Aristotle’i takip eden Mill için olumlu önerme; yüklemin özneyi olumladığı önermedir. Olumsuz önerme ise, yüklemin özneyi tersinlediği önermedir. ‘Caesar is / is not dead’ (Sezar ölü / Sezar ölü değil). Burada ‘is’ koşacı olumluluğu işaret ederken, ‘is not’ olumsuzluğu işaret eder. Özne, Caesar; yüklem ise ölüdür (dead). Frege’e şu tümceleri örnek olarak vermiştir:

(8) a. Christ is immortal.

İsa ölümsüzdür.

b. Christ lives forever

İsa sonsuza dek yaşayacak.

c. Christ is not immortal İsa ölümsüz değildir.

d. Christ is mortal İsa ölümlüdür.

e. Christ does not live forever İsa sonsuza dek yaşamaz.

Frege (8)’deki (c) ve (e) tümcelerini olumsuz olarak değelendirmektedir; çünkü olumsuzluk işaretleyicisi (not) kullanılmıştır. Aynı şekilde Peirce’de (8)’deki (a), (b) ve (d) tümcelerini olumlu olarak değerlendirirken (8)’deki (c) ve (e)’yi olumsuzluk içerdiğini belirtmektedir.

Sigwart, Strawson, Zimmer, Clark ve Ayer’e göre ekli olumsuzluk (affixial negation) (un-, in-, -less) gerçek olumsuzluk değildir. Bunlar sadece karşıt durum bildirirler.

Frege’nin bakış açısına göre; farklı biçimler, aynı durumları açıklayabilir:

(9) a. Everest is the higgest mountain in the world.

Everest Dünya’nın en büyük tepesidir.

b. There is no mountain in the world higher than Everest.

Dünya’da Everest’ten daha büyük bir tepe yoktur.

(9)’da (a) tümcesi olumlu bir biçimde oluşturulurken biri olumsuz bir biçimde oluşturulmuştur.
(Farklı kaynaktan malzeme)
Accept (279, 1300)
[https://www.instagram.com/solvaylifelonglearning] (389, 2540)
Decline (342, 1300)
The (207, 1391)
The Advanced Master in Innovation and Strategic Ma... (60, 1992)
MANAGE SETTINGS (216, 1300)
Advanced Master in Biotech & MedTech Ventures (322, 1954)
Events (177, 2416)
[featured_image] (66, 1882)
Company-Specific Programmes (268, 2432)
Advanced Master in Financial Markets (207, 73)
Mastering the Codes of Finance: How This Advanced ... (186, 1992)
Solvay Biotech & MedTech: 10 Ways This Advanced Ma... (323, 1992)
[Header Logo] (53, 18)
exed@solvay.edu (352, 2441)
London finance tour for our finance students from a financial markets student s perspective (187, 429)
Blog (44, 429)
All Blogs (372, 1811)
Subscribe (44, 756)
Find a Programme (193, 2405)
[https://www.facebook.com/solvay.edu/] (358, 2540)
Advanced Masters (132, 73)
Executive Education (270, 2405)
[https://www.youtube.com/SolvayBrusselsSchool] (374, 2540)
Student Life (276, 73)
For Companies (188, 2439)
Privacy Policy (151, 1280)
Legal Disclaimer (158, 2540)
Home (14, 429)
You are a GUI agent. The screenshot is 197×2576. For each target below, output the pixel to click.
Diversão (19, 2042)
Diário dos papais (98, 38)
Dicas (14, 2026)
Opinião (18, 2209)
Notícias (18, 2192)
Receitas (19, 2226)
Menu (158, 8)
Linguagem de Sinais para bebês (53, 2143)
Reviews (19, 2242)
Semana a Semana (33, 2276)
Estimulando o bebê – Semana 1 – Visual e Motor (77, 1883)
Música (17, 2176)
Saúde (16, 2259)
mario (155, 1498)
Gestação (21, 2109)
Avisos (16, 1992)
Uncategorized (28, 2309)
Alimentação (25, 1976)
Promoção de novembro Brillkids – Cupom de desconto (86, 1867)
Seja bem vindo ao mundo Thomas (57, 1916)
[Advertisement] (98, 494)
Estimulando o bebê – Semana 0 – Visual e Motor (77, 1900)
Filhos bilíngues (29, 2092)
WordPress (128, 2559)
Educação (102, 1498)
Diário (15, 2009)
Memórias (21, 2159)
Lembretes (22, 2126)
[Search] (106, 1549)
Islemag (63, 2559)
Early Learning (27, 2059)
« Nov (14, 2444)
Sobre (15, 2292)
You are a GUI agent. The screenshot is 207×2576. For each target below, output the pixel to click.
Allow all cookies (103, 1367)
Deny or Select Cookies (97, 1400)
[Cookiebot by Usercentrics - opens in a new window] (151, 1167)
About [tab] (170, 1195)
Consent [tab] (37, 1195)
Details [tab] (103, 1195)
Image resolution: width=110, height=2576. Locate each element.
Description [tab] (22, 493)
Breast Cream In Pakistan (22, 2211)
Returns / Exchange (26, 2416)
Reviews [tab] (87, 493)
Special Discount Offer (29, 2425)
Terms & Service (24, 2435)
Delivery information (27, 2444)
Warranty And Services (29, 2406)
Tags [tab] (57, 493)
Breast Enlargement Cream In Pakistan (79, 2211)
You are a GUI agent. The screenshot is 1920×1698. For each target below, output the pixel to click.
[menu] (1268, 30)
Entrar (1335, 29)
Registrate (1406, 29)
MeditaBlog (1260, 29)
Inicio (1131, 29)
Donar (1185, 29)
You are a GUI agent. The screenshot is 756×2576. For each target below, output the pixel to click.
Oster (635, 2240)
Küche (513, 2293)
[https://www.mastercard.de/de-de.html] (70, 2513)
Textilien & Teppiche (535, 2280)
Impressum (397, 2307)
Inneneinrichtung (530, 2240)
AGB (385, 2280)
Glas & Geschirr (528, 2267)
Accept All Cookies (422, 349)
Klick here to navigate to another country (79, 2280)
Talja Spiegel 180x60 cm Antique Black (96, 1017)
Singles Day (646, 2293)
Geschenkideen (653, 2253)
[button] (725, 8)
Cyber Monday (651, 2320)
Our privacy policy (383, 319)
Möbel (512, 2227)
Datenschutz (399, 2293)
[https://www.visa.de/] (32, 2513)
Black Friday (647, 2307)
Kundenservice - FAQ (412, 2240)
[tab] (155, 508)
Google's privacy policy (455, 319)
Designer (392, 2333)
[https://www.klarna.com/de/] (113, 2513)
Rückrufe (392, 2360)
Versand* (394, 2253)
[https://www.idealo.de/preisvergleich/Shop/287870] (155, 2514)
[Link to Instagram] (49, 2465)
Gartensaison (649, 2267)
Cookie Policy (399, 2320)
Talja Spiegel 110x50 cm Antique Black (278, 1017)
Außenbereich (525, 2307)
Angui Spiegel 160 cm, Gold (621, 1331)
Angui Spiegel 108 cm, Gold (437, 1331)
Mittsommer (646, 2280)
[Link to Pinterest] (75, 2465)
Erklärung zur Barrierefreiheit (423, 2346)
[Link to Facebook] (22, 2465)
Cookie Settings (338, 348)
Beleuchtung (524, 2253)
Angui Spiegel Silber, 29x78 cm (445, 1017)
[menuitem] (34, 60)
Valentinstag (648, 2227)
Ayer’e göre; eğer özne belirli bir özellikten yoksunsa, durum olumsuzdur. Ayer (9)’daki (b) tümcesine olumsuz tümce demektedir.

(10) a. It is not the case that some pleasure is not good.

Bazı eğlenceler iyi değildir.

b. Every pleasure is not good.

Her eğlence iyi değildir.

Apuleis (10)’daki (a) ve (b)’de olumsuzluk işaretleyicisi bulunduğu için (a) ve (b)’yi olumsuz tümce diye nitelendirmektedir.